**EXERCISE GOAL**
All of the records below must be reproduced exactly, minus any pictures.

**Saved entries**
========================

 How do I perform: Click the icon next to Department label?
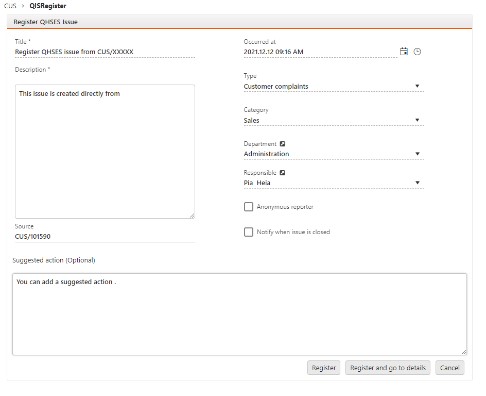click(x=282, y=144)
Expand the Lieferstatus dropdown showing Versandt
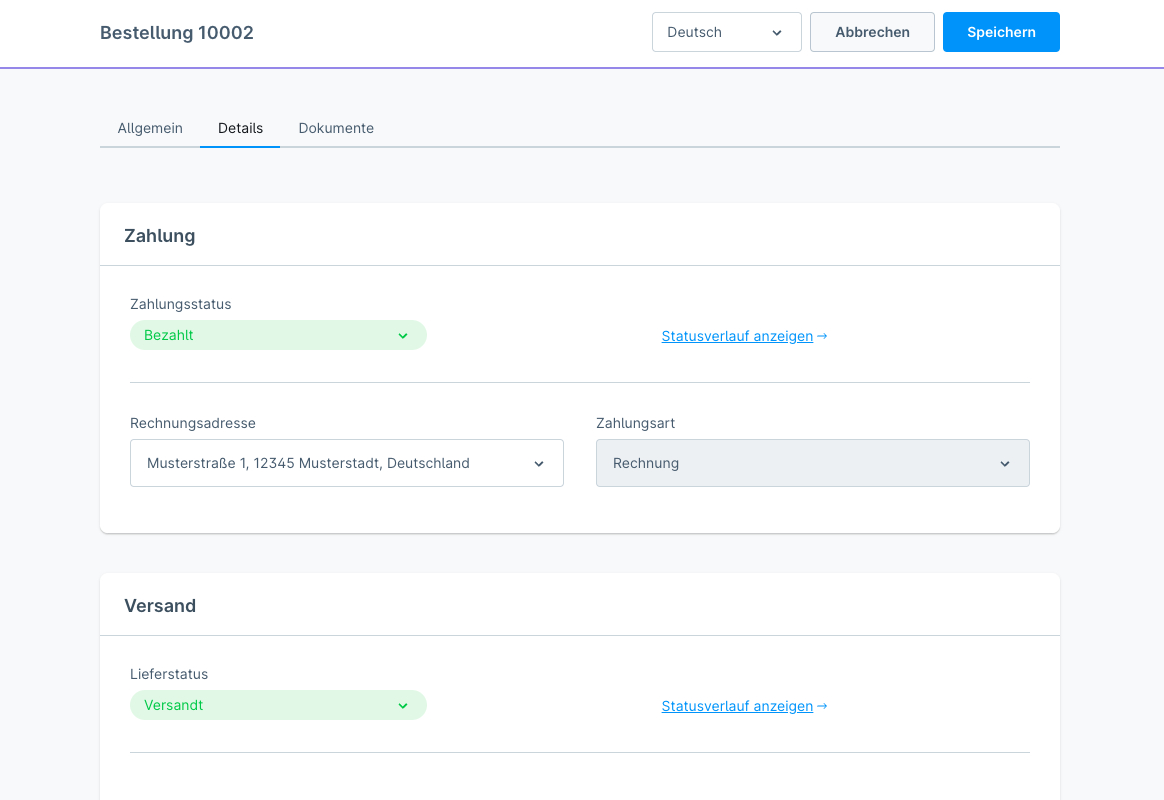 (278, 705)
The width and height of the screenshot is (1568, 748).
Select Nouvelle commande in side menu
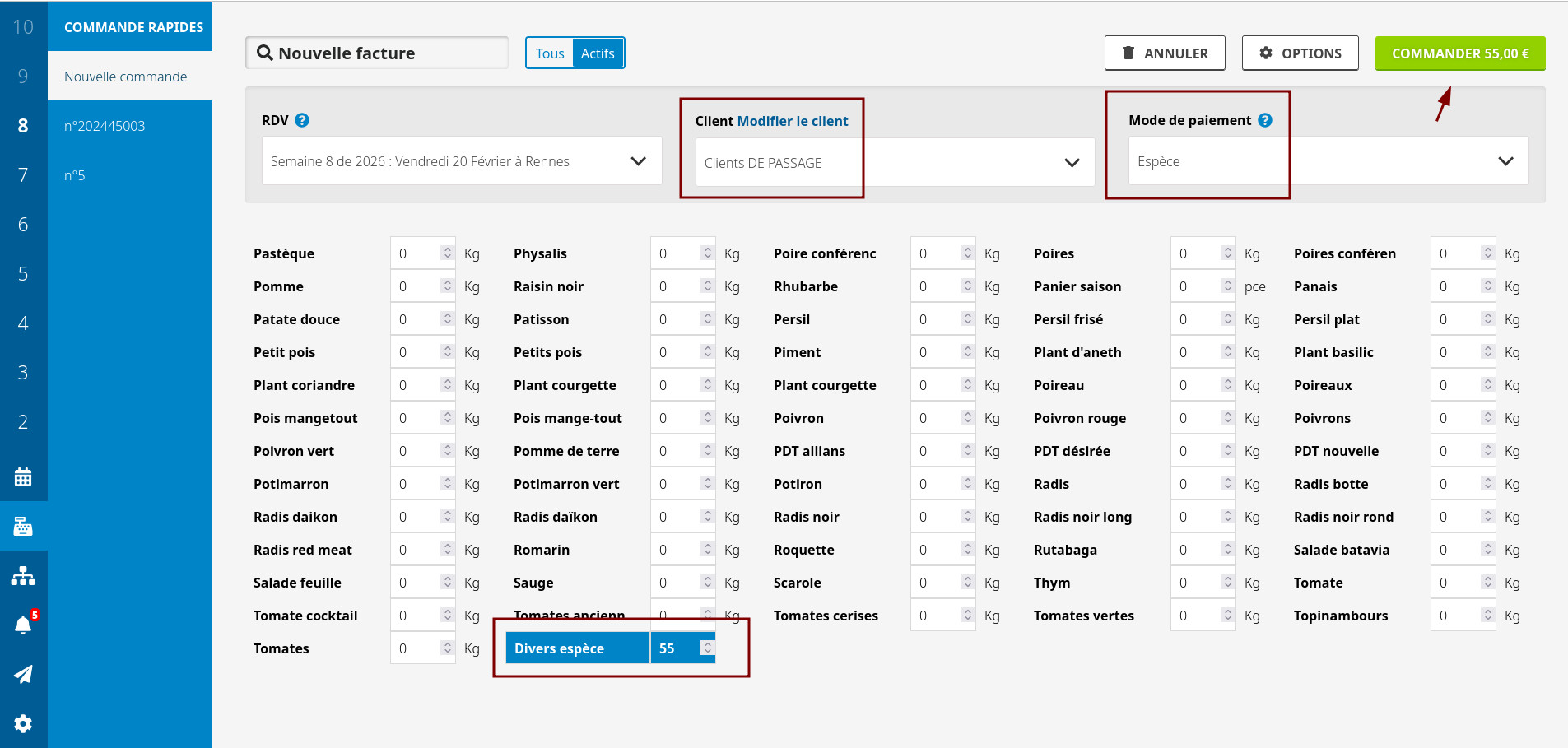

========================

**ANSWER BOX**
 How do I perform: Click the icon next to Department label?
click(x=282, y=144)
Expand the Lieferstatus dropdown showing Versandt
 (278, 705)
The width and height of the screenshot is (1568, 748).
Select Nouvelle commande in side menu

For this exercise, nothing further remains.